▶ Aim of the exercise: Each line of the material that includes the string "Toggle" counts once; report the total and nothing further.

▶ Records for this exercise:
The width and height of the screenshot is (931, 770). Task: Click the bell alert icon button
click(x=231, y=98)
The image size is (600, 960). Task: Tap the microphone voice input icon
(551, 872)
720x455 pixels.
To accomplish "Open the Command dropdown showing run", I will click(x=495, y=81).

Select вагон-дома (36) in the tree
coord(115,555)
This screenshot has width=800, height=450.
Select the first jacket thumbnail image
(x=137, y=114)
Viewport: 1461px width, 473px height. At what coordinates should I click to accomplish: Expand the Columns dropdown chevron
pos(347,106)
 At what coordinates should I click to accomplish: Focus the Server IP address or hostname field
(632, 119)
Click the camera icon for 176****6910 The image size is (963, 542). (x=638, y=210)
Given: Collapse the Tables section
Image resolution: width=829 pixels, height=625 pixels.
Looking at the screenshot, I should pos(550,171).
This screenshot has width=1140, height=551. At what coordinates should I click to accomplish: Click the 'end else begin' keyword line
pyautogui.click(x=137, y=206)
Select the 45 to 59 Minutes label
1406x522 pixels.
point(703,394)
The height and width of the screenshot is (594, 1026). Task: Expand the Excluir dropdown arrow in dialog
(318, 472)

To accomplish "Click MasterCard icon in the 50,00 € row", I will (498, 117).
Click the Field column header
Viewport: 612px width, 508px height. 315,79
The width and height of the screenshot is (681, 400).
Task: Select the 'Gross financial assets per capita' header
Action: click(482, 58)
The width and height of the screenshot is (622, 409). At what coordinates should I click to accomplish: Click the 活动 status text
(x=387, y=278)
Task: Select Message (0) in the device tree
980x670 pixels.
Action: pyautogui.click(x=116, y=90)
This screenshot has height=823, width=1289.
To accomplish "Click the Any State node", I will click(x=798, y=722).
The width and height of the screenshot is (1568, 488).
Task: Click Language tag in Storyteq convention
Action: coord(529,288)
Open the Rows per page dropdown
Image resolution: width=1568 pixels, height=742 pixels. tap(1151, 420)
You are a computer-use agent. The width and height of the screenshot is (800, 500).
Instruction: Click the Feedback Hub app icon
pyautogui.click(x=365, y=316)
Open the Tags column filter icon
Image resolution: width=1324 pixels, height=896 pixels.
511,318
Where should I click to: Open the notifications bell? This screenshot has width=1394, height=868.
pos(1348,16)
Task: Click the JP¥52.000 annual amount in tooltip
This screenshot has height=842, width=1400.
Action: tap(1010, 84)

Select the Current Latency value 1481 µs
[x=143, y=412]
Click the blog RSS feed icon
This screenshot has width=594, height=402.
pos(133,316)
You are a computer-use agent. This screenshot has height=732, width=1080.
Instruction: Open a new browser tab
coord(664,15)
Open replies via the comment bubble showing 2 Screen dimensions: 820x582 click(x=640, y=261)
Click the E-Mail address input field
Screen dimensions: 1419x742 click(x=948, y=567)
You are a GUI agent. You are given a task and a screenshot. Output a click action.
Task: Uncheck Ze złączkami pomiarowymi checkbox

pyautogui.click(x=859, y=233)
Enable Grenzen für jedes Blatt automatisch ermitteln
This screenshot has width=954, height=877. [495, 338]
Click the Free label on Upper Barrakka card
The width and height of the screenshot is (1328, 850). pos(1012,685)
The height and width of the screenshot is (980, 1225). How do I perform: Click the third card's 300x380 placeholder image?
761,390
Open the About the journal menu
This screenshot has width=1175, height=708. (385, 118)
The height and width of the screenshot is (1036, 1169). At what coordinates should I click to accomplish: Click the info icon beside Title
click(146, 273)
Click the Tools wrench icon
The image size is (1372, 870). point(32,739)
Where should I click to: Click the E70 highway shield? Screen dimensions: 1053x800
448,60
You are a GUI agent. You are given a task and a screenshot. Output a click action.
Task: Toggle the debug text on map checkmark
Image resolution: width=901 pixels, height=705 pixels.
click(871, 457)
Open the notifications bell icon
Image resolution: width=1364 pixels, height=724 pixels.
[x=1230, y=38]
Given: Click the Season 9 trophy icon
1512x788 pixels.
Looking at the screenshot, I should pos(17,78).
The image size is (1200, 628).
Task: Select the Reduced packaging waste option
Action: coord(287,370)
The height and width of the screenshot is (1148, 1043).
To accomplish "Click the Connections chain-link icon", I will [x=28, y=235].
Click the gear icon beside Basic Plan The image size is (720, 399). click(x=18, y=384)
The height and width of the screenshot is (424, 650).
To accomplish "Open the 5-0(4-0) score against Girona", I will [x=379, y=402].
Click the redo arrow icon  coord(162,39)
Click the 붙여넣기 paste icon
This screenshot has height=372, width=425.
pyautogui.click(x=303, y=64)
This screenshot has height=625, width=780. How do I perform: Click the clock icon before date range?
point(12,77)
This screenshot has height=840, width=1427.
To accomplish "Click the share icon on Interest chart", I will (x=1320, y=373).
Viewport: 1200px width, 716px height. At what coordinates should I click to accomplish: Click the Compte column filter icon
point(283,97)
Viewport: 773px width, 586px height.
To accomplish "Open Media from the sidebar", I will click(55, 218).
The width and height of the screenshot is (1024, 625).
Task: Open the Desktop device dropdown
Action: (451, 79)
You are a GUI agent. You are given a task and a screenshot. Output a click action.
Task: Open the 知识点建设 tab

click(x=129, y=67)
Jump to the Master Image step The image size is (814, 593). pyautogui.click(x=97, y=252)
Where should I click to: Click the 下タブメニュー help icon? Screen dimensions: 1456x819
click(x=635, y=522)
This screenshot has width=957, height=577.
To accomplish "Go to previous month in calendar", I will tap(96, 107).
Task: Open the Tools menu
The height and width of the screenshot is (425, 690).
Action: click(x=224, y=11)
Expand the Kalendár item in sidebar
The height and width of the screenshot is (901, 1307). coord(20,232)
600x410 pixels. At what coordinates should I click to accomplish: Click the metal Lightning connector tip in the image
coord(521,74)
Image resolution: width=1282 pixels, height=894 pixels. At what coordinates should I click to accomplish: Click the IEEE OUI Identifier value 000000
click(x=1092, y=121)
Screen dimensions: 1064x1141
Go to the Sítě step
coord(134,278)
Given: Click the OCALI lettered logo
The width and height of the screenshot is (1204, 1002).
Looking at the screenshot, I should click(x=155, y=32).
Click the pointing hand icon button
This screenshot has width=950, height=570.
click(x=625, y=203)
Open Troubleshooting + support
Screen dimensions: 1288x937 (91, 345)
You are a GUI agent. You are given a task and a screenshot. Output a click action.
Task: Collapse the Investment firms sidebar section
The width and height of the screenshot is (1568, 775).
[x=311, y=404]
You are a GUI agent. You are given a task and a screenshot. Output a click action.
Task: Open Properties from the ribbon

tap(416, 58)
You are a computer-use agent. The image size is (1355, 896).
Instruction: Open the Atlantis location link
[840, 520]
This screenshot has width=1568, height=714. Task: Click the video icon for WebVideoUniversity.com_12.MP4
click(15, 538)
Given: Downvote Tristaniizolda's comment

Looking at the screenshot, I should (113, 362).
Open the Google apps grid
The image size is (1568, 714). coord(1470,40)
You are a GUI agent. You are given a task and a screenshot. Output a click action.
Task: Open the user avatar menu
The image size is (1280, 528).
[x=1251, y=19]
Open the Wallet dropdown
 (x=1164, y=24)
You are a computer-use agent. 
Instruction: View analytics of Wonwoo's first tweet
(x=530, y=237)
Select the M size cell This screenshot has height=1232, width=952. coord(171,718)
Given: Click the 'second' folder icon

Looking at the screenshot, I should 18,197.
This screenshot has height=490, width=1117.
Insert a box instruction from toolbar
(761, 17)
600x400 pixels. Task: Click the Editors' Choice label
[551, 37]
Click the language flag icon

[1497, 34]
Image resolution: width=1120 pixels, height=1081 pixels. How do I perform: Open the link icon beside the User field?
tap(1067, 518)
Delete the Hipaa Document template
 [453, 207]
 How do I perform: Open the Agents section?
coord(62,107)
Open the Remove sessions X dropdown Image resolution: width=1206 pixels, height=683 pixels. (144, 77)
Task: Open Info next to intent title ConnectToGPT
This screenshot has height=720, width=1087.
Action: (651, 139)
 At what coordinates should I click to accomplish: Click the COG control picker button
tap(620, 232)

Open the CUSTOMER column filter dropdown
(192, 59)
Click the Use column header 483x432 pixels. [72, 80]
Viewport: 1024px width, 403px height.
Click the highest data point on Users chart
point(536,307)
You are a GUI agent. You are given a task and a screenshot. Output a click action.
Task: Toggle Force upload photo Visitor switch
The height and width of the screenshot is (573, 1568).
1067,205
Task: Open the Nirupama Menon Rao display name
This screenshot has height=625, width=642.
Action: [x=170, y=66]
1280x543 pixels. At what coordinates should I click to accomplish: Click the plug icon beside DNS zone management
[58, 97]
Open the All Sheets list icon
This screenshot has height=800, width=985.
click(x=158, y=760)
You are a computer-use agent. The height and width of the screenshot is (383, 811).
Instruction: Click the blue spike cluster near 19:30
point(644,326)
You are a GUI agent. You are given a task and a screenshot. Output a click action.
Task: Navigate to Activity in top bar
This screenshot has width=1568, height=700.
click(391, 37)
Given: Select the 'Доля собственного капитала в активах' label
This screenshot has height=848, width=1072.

▶ Expected output: 2